Campaign push to 'vote shame' people leads to backlash

Voters across the country are decrying “vote shaming” efforts after receiving “voting report cards” and reminders that whether they vote in elections is public record.

Residents in Arizona, Florida, Oregon, Texas and elsewhere have reported receiving the “voting report cards” in the mail, which assign a rating to them depending on how often they voted in the last elections.

The mailers are not sent by local governments but by political groups and campaigns as part of an innovative -- and a bit creepy -- get-out-the-vote effort.

In most states, such stats are public record. But the personalized targeting has led to somewhat of a backlash.

"I would never try a tactic like that. If I’m the poor voter and you compare me to everybody else, I might vote, but I’m not going to be happy about being publicized that way."

— Tennessee resident Maggie Carini

"I would never try a tactic like that. If I’m the poor voter and you compare me to everybody else, I might vote, but I’m not going to be happy about being publicized that way," Tennessee resident Maggie Carini told the Knoxville News Sentinel after receiving one such mailer, calling it "smarmy."

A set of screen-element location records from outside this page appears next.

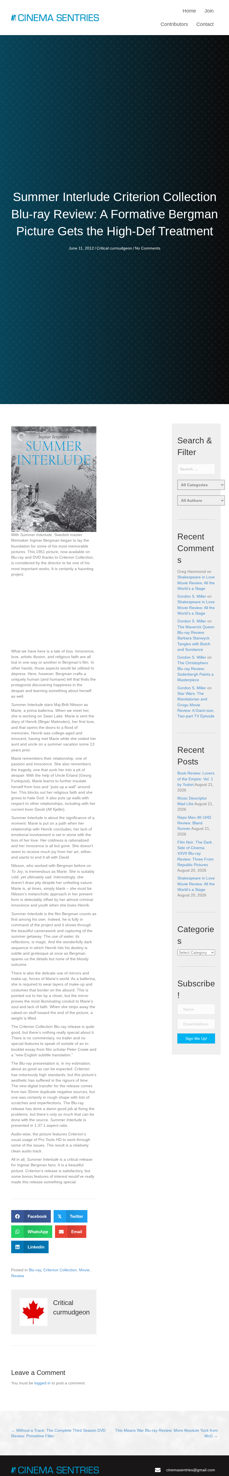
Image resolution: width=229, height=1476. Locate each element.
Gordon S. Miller (191, 596)
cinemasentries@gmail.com (190, 1470)
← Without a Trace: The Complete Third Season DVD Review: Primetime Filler (58, 1433)
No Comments (147, 248)
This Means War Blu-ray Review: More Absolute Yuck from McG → (166, 1433)
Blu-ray (35, 1270)
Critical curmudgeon (114, 248)
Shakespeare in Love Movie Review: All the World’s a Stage (196, 583)
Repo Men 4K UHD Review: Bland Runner (194, 823)
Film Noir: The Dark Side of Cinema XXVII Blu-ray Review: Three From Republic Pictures (195, 853)
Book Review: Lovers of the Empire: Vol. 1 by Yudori (195, 779)
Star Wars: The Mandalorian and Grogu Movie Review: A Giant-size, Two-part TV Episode (195, 704)
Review (17, 1276)
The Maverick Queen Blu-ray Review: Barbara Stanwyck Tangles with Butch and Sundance (195, 638)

“I thought it was humiliating,” a voter in Texas told WFAA when she found out her voting record was lower than her neighbors' thanks to the leaflet she received. “I had the lowest grade. Obviously, that would be an embarrassment to anybody, like having the lowest grade in school and making me look bad in front of my neighbors."

The Democratic Party of Oregon sent out a mailer to people comparing their voting frequency with their “local community.”

“Who you vote for is private, but whether or not you vote is public information,” the mailer reads, according to the Willamette Week. “We are sending this voter report care to show how often you vote and to help you keep track of how you're doing.”

Democratic Candidate Scott Wallace, running in one of the key House races in Pennsylvania’s 1st Congressional District, distributed door hangers in the district with a similar message that voters’ participation in the election is public record.

Despite the angst caused by the mailers, there's no legal case to stop such mailers from being distributed. However, the use of text messages to boost turnout, which are subject to strict regulations, is at the center of one legal battle.

The U.S. Senate campaign of Democrat Beto O'Rourke has recently been accused of going over-the-top with such relentless text messages in a bid to engage with potential voters. His campaign is facing a class-action lawsuit for allegedly sending text messages without obtaining prior permission, therefore violating the Telephone Consumer Protection Act.

TEXAS DEMOCRAT BETO O'ROURKE'S SENATE CAMPAIGN SUED OVER UNWANTED TEXT MESSAGES

Attempts to shame voters were found on the other side as well, with Club for Growth Action, a PAC supporting Republican candidates, sending out mailers in Texas and Missouri that contain neighbors’ voting ratings.

The mailer reportedly listed a person’s voting frequency and compared it with four neighbors and claimed that “your neighbors are doing their part.”

“For us, we both thought it was kind of to shame us,” Jera Cofield, who got such a mailer, told KMOV.

"For us, we both thought it was kind of to shame us."

— Jera Cofield 

The New York Republican State Committee also sent out a mailer with the message that whether someone participates in the election is a matter of public record.

But New York’s GOP spokeswoman, Jessica Proud, told The Post-Standard that the letter wasn’t a nefarious attempt at shaming voters into voting.

“It's not to shame them. It's to remind people to get out to vote and the importance to vote,” she said.